After completing the model evaluation, an evaluate_result.json file will be generated, which records the evaluation results, specifically whether the evaluation task was completed successfully and the model's evaluation metrics, including AP.
After completing model training and evaluation, you can use the trained model weights for inference predictions or Python integration.
To perform inference predictions through the command line, use the following command. Before running the following code, please download the demo image to your local machine.

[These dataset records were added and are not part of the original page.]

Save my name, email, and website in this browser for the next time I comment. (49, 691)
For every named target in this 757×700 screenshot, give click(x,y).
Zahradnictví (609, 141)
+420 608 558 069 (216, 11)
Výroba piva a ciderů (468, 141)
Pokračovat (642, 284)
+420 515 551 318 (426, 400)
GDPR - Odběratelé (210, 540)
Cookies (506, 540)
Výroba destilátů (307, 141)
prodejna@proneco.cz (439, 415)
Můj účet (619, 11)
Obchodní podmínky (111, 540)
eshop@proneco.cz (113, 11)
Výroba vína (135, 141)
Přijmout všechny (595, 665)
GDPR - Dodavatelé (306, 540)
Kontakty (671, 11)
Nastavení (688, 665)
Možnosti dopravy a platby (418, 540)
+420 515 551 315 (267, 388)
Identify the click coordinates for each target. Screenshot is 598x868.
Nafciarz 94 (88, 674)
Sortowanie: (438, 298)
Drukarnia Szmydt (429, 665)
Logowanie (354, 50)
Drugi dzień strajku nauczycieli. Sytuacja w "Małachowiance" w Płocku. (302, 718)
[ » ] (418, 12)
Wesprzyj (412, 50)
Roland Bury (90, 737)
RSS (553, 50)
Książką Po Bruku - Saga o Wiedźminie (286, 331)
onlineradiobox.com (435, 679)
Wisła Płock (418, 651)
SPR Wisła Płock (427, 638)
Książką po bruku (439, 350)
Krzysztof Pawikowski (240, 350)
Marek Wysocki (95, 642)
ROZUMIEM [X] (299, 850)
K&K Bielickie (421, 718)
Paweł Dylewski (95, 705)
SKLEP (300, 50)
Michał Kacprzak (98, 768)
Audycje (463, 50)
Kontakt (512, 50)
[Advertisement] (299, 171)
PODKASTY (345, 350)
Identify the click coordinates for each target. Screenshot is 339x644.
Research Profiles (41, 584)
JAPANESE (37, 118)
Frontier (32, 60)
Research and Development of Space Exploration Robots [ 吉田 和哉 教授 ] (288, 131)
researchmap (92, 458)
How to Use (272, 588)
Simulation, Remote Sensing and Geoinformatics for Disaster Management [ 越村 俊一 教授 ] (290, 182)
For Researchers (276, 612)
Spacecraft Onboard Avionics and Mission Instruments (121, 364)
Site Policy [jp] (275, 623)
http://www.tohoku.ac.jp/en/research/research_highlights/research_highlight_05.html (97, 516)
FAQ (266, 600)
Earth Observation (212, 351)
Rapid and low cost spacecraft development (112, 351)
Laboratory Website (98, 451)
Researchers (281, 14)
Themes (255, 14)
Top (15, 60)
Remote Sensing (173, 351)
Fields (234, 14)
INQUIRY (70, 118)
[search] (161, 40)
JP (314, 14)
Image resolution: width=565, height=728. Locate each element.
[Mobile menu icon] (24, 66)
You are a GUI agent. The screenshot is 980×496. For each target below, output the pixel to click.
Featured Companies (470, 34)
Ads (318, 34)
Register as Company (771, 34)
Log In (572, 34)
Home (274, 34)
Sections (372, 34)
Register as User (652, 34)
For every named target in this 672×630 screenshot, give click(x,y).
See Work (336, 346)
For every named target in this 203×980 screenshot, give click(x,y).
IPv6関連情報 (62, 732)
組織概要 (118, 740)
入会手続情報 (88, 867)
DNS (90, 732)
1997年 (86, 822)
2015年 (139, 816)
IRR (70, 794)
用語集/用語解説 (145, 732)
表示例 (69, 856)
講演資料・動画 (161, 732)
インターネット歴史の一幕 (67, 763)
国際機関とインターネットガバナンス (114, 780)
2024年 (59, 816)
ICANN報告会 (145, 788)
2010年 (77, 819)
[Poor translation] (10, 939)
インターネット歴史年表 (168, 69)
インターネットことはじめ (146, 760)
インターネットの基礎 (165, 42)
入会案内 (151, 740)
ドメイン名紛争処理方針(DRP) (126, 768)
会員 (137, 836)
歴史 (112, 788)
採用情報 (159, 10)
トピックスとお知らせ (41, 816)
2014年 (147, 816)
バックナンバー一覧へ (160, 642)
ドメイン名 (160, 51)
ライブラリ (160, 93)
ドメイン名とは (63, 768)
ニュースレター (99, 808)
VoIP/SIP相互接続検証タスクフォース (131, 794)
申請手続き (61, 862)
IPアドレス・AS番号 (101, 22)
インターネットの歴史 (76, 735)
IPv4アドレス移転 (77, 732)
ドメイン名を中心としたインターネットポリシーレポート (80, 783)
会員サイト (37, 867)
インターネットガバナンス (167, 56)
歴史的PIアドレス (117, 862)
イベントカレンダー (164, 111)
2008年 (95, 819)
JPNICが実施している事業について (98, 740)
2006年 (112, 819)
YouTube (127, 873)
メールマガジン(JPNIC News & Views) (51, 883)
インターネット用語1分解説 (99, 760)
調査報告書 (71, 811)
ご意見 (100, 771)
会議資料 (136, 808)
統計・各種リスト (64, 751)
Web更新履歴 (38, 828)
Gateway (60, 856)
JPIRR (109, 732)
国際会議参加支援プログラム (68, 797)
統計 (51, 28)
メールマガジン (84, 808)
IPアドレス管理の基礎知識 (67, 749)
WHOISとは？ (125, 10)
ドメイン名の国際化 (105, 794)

python main.py -c paddlex/configs/modules/rotated_object_detection/PP-YOLOE-R-L.yaml \
-o Global.mode=predict \
-o Predict.model_dir="./output/best_model/inference" \
-o Predict.input="rotated_object_detection_001.png"
Similar to model training and evaluation, the following steps are required:
Specify the .yaml configuration file path for the model (here it is PP-YOLOE-R-L.yaml)
Specify the mode as model inference prediction: -o Global.mode=predict
Specify the model weights path: -o Predict.model_dir="./output/best_model/inference"
Specify the input data path: -o Predict.input="..."
Other related parameters can be set by modifying the Global and Predict fields in the .yaml configuration file. For details, refer to PaddleX Common Model Configuration File Parameter Description.
The model can be directly integrated into the PaddleX pipelines or directly into your own project.
2.Module Integration
The weights you produce can be directly integrated into the object detection module. Refer to the Python example code in Quick Integration, and simply replace the model with the path to your trained model.